Problème à résoudre
Dans le passage ci-dessous, reformulez sous forme de liste le paragraphe qui commence par « La SPL Efficacité Energétique », en conservant ses faits principaux.

Passage
┏━━
D’un point de vue général, il n’est plus besoin de démontrer tous les avantages d’une politique d’isolation et d’équipement EnR du patrimoine bâti, sur tous les bâtiments : logements, bureaux, commerces, usines, etc… On peut en effet gagner sur tous les tableaux : sur les émissions de GES, sur la part de budget contraint des ménages modestes, sur l’activité du secteur du bâtiment en créant des emplois non délocalisables, sur le développement des compétences dans les métiers de ce secteur, sur l’innovation et l’émergence de nouvelles filières industrielles dans le domaine des matériaux et des équipements EnR individuels.

Tracer pareille perspective en quelques phrases générales est aisé, gratifiant. Mais derrière le cercle vertueux qu’on peut admirer bien assis dans une assemblée comme la nôtre, ce sont des années et des années d’efforts quotidiens, de coordination d’une multitude d’acteurs qui se profilent. C’est surtout un « comment faire ? » qui pointe dès que l’on veut bien s’y pencher d’un peu plus près.

La SPL Efficacité Energétique dont la création nous est aujourd’hui proposée répond en partie à la question, en ce qui concerne le patrimoine public. Et c’est déjà énorme. Imaginez, demain, si l’équipe opérationnelle de la SPL et un réseau des conseillers en énergie partagée sont à la hauteur de nos ambitions, n’importe quelle commune ou intercommunalité de Rhône-Alpes pourra obtenir une expertise rapide et solide des gisements d’économies existants sur son patrimoine. Gymnases, piscines, bibliothèques, mairies, centres techniques, écoles, collèges, tous ces bâtiments sont concernés. Ensuite, elle pourra bénéficier d’un montage financier et d’un mécanisme de tiers-financement pour engager des travaux rapidement. Très vite, grâce aux économies d’énergie, elle dégagera des marges pour investir dans de nouveaux travaux ou sur d’autres politiques.
┗━━
Données recueillies
┏━━
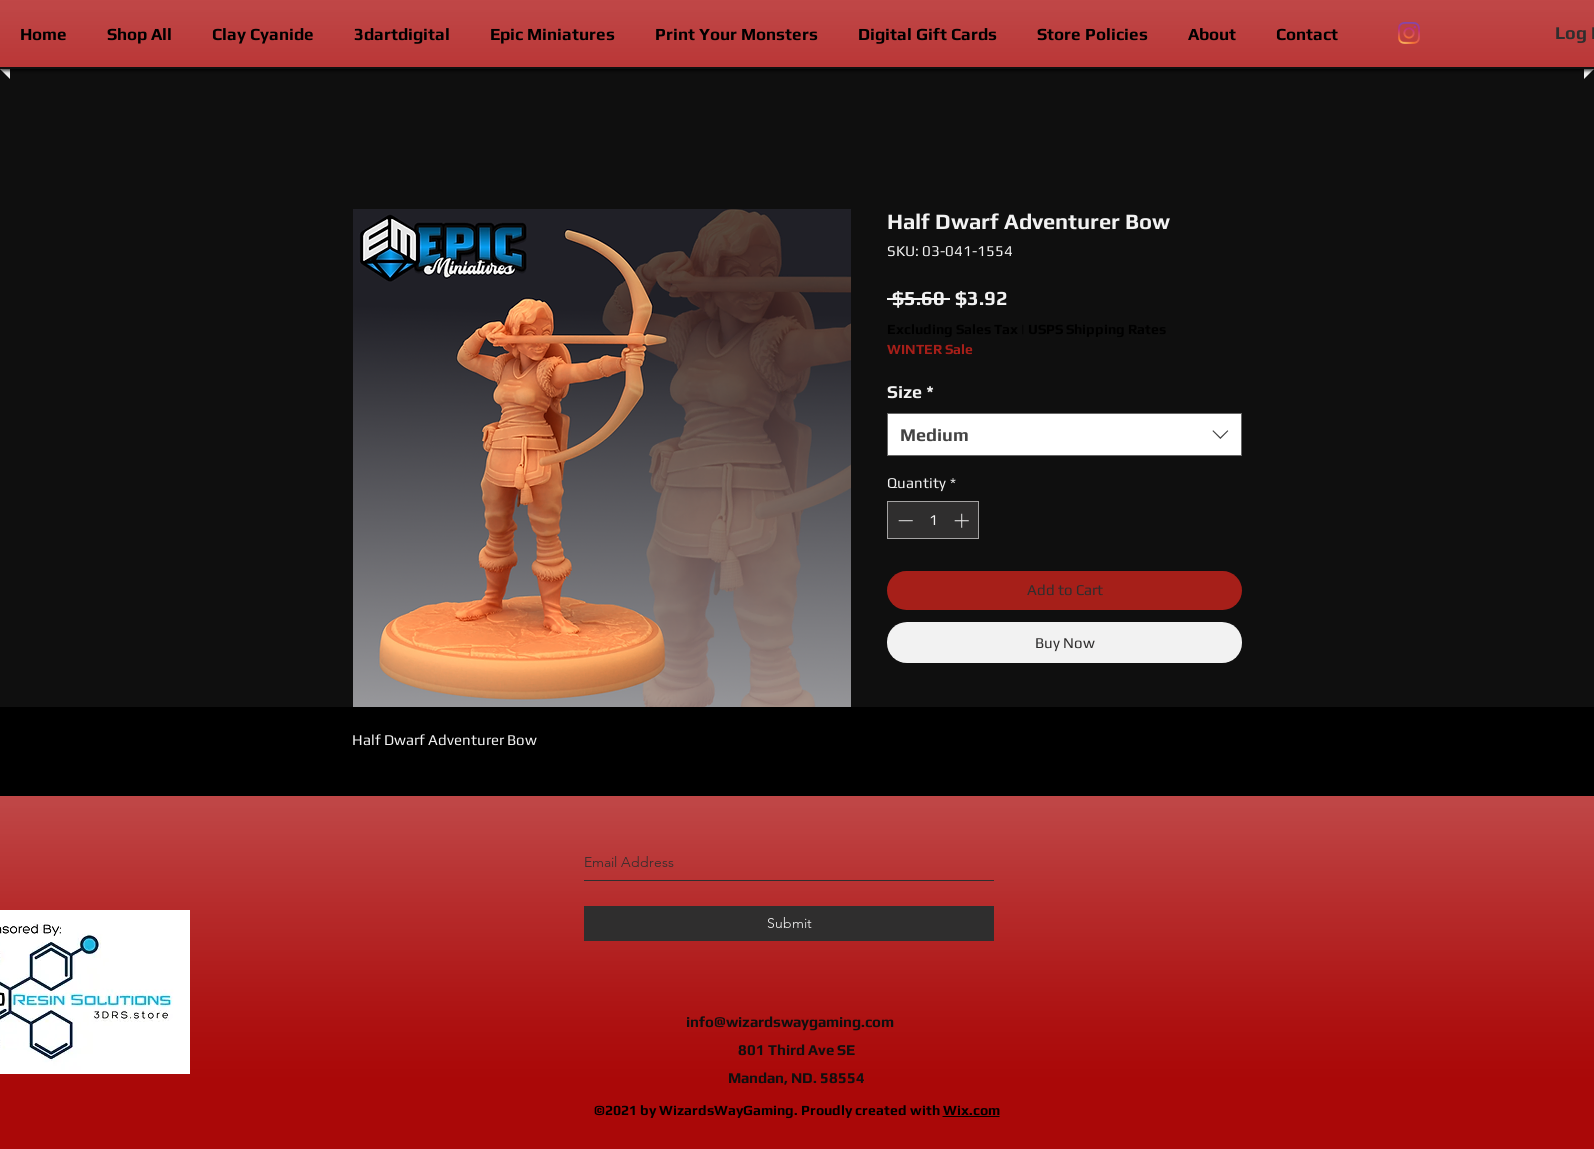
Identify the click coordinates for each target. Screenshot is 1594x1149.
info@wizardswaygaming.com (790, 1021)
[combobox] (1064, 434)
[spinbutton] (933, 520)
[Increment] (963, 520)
┗━━
┏━━
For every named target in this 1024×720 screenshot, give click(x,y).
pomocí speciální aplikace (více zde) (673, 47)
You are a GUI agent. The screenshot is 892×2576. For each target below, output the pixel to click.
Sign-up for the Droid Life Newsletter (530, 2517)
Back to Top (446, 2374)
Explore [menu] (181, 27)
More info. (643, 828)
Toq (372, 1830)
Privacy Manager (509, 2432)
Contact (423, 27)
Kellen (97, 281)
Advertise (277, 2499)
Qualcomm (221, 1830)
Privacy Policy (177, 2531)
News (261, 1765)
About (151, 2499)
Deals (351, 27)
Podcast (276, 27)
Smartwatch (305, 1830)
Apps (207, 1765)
┗━━
Réponse ci-dessous
- La création de la SPL Efficacité Energétique est proposée. Elle répond en partie à la question pour le patrimoine public.
- Si l'équipe opérationnelle de la SPL et un réseau de conseillers en énergie partagée sont à la hauteur des ambitions, toute commune ou intercommunalité de Rhône-Alpes pourra obtenir une expertise rapide et solide des gisements d'économies sur son patrimoine.
- Les bâtiments concernés sont les gymnases, les piscines, les bibliothèques, les mairies, les centres techniques, les écoles et les collèges.
- La commune ou l'intercommunalité pourra ensuite bénéficier d'un montage financier et d'un mécanisme de tiers-financement pour engager rapidement des travaux.
- Grâce aux économies d'énergie, elle dégagera très vite des marges pour investir dans de nouveaux travaux ou dans d'autres politiques.